Somut olayda, borçlu takibe itirazında; diğer borçlu ile aralarında adi ortaklık sözleşmesi bulunduğunu ve bu ortaklıkta %1 hisseye sahip olduğunu, dolayısıyla borçtan sorumluluğunun da sahip olduğu hisse kadar olduğunu, %1 hisseye karşılık gelen borç tutarı 1.050-TL‘nı icra dosyasına yatırdığını ve bakiye borçtan sorumlu olmadığını belirtmiştir. Borçlunun icra dairesine verdiği itiraz dilekçesine (borcun ödendiğinin) ileri sürüldüğü görülmektedir. Borçlu, borç doğuran hukuki ilişkiyi kabul edip itirazını “ödeme olgusuna” dayandırdığına göre, diğer borçlu ile aralarındaki adi ortaklık sözleşmesi sebebiyle oluşan sorumluluk ilişkisi iç mesele olup genel mahkemelerde değerlendirilebileceğinden, itirazın kaldırılması isteminin icra mahkemesinde incelenmesi sırasında, alacaklının artık İİK’nın 68/1.maddesinde belirtilen bir belgesinin mevcut olup olmadığı üzerinde durulmasına gerek ve yer yoktur.
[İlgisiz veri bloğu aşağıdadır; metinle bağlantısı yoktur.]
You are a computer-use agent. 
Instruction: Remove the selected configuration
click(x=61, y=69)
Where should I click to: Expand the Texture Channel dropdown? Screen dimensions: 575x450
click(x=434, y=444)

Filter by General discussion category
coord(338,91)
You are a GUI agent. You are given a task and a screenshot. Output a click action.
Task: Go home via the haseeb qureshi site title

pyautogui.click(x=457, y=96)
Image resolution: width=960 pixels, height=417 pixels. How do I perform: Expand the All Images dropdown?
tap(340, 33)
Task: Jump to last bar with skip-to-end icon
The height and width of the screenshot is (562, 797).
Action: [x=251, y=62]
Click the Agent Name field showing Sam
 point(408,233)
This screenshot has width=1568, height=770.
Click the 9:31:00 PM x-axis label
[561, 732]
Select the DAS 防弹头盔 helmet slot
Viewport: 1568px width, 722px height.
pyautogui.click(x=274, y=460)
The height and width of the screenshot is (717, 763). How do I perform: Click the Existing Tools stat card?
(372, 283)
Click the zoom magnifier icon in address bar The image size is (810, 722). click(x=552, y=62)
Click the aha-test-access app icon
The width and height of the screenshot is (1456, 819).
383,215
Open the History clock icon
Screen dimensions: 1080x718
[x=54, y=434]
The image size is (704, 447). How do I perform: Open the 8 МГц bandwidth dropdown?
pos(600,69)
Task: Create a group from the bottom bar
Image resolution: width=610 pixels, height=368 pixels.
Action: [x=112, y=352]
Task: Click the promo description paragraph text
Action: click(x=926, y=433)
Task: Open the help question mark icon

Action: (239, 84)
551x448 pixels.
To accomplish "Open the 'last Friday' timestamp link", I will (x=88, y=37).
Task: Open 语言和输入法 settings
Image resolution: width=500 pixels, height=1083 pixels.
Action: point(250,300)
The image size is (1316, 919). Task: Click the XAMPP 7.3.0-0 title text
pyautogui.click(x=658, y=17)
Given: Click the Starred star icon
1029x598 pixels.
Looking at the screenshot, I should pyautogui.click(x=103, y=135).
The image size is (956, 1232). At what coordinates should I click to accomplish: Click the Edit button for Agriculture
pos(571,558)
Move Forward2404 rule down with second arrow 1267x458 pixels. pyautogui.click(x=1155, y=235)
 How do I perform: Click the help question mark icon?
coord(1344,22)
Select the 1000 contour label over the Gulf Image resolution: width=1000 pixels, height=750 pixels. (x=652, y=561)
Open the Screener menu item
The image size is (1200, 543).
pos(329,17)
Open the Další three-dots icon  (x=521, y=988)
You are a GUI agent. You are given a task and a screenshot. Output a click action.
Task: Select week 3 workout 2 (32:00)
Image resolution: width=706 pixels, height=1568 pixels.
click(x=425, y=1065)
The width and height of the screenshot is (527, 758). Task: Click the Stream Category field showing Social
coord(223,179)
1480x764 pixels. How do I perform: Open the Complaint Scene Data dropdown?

Borçlu itiraz ettiği alacağa yönelik ödeme iddiasını İİK’nın 68.maddesinde sayılan belgelerle ispatlayamadığından, borçlunun takibe itirazının kaldırılmasına karar verilmesi gerekirken yazılı şekilde hüküm tesisi isabetsizdir.
SONUÇ :
Alacaklının temyiz itirazlarının kabulü ile yukarıda yazılı nedenlerle 5311 sayılı Kanun ile değişik İİK’nun 364/2. maddesinin göndermesiyle uygulanması gereken 6100 sayılı HMK’nun 373/1. maddesi uyarınca, … Bölge Adliye Mahkemesi ….Hukuk Dairesi’ nin 28/05/2021 tarih ve 2021/952 E. – 2021/1567 K. sayılı kararının KALDIRILMASINA ve … İcra Hukuk Mahkemesi’nin 11/02/2021 tarih 2020/21 esas 2021/10 karar sayılı kararının BOZULMASINA, peşin alınan temyiz harcının istek halinde ilgiliye iadesine, dosyanın İlk Derece Mahkemesine, kararın bir örneğinin de Bölge Adliye Mahkemesine gönderilmesine, 02.02.2022 tarihinde oybirliğiyle karar verildi.